───── Supplied text

What the Spending Review tells us about this government

By:
11 Jun 25

Dan Corry explores what the announcements reveal about the motivations and priorities of Rachel Reeves and her colleagues.

Rachel Reeves Shutterstock 2048334668

Rachel Reeves. Image © Rupert Rivett/Shutterstock

Judging Spending Reviews on the day is like judging new-ish England manager Thomas Tuchel on the basis of his early games in charge. Everybody booed him after the loss to Senegal, but maybe he is simply trying to find the right player combination and will go on to win the World Cup!

Similarly, it will be some time before we can really understand what the strengths and weaknesses of Rachel Reeves’ 2025 Spending Review are. Nevertheless, we have to have a go. 

So of course in the Spending Review there were some that got a decent settlement: health got around a 3% real-terms increase for the next three years, while defence got nearer 4%.

And there were some that had to have less or even real-terms cuts, a consequence of having a fixed and pretty tight spending envelope. This surprisingly included the Home Office budget, cut by 1.4% each year (with the hope that a reduction in spending on asylum seeker hotels will make up for this). As the numbers are digested and better understood there will be squeals of delight from some stakeholders and expressions of anguish from those who feel their specific cause has been ignored .

──────────

Problem 1: By how much does the Spending Review article say the Home Office budget was cut each year?
Problem 2: Rewrite the part of the Spending Review article between "Rachel Reeves. Image" and "the World Cup!", inclusive, renaming "Senegal" as "Andorra".
The material that comes after this has no connection to the Spending Review article.

───── Record extracts

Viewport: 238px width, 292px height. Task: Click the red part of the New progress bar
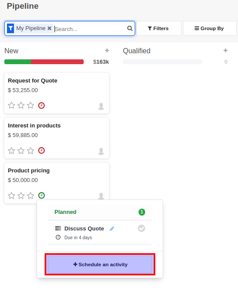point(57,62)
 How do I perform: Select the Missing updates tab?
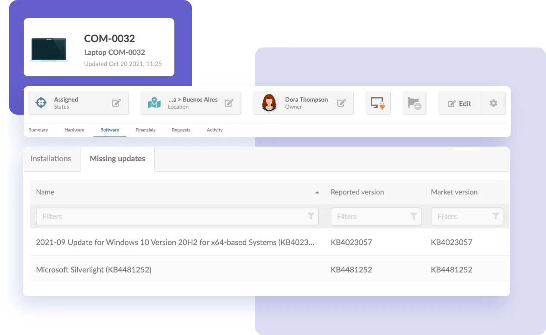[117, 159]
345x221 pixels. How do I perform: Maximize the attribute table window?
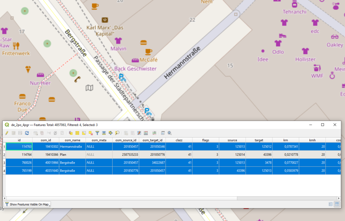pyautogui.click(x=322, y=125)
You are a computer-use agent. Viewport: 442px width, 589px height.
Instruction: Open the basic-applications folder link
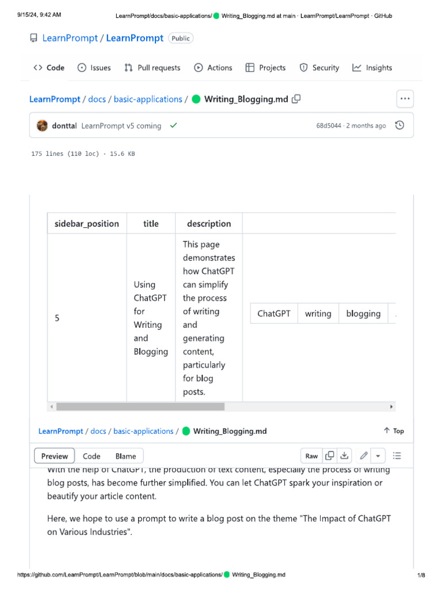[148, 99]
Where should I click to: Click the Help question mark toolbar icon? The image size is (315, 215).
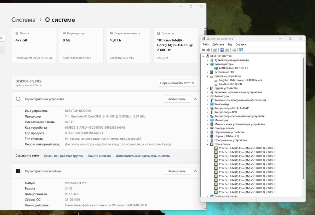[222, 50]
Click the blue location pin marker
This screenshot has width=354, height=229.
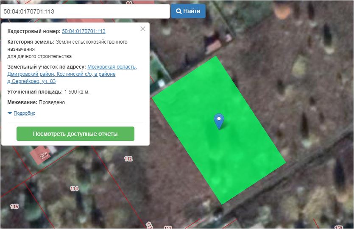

──────────

Full response 1: By 1.4% each year.

Full response 2:
Rachel Reeves. Image © Rupert Rivett/Shutterstock

Judging Spending Reviews on the day is like judging new-ish England manager Thomas Tuchel on the basis of his early games in charge. Everybody booed him after the loss to Andorra, but maybe he is simply trying to find the right player combination and will go on to win the World Cup!